*TASK LIST:*
• 1. For each statement (a), (b) and (c), decide whether it agrees with the passage on R. Yonah's ethics below, and answer yes or no with the deciding words quoted from the passage. (a) Ta-Shma counts a dislike of greed among the values of R. Yonah and his colleagues. (b) The Jews described lived in a poor setting. (c) Sefer ha-Yirah was little read in its own time.
• 2. Return the words of the passage on R. Yonah's ethics between "One implication of" and "generations to come.", inclusive.

One implication of the assimilation of Jews is that they would no longer be giving tzedakah. Therefore poorer Jews would be in an even more serious situation, despite the relatively affluent setting in which they lived. Prof. Israel Ta-Shma mentions “candid demonstration of a deep social sensitivity and concern about the welfare of the poor and weak; honest and outspoken abhorrence of greed, avarice, and addiction to luxury” as key elements of the values of R. Yonah and his colleagues. In fact, R. Yonah’s ethical works including Sefer ha-Yirah were widely read and influential in their time, and his repeated emphasis on social justice and ethics probably even contributed to their popularity across the Jewish world, even influencing the sociological and religious thinking of generations to come.

*EXTRACTED ENTRIES:*
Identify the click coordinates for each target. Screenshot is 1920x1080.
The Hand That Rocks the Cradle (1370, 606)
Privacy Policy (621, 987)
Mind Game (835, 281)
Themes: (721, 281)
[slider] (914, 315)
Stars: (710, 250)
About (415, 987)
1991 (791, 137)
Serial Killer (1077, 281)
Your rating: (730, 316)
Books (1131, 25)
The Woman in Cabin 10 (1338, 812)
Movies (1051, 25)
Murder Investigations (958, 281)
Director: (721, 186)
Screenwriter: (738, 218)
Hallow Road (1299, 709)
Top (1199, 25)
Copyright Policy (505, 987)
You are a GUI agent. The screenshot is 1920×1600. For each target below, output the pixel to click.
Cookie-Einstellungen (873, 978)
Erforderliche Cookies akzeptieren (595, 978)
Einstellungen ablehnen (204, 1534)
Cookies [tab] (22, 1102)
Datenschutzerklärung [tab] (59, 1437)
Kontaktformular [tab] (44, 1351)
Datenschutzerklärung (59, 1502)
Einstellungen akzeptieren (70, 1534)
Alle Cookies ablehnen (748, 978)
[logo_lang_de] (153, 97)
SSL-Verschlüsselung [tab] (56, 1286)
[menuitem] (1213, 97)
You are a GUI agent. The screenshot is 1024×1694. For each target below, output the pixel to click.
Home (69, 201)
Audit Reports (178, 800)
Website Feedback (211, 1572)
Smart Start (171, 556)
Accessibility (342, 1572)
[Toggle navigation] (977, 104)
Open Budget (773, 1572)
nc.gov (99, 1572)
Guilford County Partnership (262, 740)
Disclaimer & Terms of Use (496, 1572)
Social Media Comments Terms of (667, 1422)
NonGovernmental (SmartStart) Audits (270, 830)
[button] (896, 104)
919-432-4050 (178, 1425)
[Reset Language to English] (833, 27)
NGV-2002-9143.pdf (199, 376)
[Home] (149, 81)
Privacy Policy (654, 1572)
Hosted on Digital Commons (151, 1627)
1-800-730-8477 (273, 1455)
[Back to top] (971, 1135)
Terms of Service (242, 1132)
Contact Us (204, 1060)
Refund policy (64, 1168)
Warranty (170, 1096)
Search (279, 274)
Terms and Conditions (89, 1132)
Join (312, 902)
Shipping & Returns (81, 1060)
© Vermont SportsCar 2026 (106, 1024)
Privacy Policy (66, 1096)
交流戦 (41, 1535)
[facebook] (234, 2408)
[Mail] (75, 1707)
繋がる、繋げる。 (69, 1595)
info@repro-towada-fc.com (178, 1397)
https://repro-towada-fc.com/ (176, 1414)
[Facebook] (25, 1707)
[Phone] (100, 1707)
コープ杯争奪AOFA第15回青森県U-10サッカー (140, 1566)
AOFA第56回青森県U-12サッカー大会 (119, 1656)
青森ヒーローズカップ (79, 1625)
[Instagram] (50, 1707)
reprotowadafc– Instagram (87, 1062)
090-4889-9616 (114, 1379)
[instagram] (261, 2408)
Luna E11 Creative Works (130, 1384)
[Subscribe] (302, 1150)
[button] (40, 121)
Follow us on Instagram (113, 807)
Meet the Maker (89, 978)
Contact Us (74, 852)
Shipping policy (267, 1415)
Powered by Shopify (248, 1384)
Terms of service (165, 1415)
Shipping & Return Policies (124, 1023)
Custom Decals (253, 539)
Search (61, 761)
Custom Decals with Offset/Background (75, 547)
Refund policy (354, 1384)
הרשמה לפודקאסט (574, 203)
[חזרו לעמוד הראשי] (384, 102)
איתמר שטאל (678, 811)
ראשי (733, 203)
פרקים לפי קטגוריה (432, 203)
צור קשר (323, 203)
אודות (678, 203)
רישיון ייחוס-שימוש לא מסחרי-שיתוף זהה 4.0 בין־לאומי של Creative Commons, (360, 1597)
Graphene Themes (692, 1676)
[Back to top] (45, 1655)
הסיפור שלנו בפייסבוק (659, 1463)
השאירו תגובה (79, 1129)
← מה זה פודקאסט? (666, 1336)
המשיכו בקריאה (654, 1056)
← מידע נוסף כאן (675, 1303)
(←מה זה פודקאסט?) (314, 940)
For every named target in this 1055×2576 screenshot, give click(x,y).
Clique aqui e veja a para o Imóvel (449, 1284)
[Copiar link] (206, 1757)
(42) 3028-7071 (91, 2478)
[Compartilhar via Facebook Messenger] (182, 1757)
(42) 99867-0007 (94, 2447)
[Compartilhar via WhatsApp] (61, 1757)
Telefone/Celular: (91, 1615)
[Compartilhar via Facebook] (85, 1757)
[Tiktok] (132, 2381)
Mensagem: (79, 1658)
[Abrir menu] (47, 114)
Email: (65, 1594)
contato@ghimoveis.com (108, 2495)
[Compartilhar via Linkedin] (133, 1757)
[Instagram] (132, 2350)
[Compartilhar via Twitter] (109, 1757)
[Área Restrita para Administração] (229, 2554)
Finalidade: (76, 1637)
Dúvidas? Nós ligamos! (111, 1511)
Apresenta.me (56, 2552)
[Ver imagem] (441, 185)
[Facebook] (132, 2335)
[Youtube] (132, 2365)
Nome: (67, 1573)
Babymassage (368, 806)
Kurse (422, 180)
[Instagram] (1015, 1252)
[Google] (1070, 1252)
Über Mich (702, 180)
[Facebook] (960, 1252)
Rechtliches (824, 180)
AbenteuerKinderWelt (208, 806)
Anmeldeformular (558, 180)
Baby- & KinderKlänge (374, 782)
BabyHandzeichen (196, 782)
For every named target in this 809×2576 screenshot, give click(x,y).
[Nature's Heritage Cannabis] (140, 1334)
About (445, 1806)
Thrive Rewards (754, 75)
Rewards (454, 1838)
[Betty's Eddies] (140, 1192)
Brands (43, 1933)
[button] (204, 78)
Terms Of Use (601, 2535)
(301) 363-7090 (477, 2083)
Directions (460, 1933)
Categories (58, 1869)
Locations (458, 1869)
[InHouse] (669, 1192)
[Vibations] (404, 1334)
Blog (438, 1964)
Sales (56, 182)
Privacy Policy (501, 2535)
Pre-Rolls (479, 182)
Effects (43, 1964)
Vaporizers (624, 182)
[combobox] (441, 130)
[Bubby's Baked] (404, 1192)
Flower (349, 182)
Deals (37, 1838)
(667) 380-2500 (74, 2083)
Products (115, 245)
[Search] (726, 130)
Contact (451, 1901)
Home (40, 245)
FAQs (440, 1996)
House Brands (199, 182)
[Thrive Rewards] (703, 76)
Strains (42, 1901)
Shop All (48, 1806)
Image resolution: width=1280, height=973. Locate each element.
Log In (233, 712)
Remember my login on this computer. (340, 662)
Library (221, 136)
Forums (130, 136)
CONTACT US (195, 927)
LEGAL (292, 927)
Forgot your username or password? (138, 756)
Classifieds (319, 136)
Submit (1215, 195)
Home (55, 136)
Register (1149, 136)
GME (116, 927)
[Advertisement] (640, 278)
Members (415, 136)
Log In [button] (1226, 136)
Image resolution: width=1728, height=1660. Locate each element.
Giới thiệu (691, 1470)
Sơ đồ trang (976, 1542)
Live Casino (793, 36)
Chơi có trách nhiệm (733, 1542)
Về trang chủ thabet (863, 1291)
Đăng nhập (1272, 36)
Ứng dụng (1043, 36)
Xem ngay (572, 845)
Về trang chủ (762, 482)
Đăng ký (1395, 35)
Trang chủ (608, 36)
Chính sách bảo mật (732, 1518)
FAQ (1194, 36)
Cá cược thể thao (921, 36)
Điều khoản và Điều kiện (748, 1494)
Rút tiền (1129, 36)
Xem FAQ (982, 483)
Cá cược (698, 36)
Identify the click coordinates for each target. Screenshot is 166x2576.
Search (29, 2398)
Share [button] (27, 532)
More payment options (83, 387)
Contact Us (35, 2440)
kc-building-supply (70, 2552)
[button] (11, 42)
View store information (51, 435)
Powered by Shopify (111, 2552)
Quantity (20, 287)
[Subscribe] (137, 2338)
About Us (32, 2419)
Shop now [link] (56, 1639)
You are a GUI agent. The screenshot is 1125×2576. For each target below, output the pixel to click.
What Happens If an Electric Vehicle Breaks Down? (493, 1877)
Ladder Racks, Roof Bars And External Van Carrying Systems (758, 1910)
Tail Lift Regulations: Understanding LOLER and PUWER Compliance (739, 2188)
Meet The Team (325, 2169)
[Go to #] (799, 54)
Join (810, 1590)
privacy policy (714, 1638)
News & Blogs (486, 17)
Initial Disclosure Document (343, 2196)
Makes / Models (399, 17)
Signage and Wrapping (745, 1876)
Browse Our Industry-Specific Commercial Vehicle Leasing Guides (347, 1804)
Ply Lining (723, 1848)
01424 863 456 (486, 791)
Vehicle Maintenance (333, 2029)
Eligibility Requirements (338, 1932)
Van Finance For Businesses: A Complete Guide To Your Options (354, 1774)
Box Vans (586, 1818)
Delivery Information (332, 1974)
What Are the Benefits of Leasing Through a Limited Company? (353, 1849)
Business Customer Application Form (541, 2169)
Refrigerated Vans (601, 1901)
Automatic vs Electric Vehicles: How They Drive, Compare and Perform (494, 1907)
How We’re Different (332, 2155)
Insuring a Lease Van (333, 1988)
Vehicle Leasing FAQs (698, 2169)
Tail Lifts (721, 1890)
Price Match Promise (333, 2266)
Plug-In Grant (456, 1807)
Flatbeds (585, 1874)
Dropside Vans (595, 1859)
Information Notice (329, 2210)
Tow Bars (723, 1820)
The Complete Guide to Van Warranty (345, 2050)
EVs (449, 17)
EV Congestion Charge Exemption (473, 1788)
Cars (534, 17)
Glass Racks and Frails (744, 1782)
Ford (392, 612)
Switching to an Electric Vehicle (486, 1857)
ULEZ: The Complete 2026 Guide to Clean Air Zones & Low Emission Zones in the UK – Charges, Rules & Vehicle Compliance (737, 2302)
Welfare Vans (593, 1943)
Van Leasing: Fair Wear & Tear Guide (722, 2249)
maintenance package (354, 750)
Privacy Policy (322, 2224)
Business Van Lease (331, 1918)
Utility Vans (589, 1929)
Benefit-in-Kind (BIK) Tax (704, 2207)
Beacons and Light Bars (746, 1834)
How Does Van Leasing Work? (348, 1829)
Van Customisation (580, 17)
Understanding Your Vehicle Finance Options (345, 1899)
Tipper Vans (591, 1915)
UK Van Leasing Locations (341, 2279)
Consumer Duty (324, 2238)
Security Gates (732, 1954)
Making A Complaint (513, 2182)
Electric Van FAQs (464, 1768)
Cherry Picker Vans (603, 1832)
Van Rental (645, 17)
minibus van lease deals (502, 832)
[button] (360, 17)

*COMPLETED EXERCISE:*
• 1.
(a) Yes: "honest and outspoken abhorrence of greed, avarice, and addiction to luxury"
(b) No: "despite the relatively affluent setting in which they lived"
(c) No: "were widely read and influential in their time"

• 2.
One implication of the assimilation of Jews is that they would no longer be giving tzedakah. Therefore poorer Jews would be in an even more serious situation, despite the relatively affluent setting in which they lived. Prof. Israel Ta-Shma mentions “candid demonstration of a deep social sensitivity and concern about the welfare of the poor and weak; honest and outspoken abhorrence of greed, avarice, and addiction to luxury” as key elements of the values of R. Yonah and his colleagues. In fact, R. Yonah’s ethical works including Sefer ha-Yirah were widely read and influential in their time, and his repeated emphasis on social justice and ethics probably even contributed to their popularity across the Jewish world, even influencing the sociological and religious thinking of generations to come.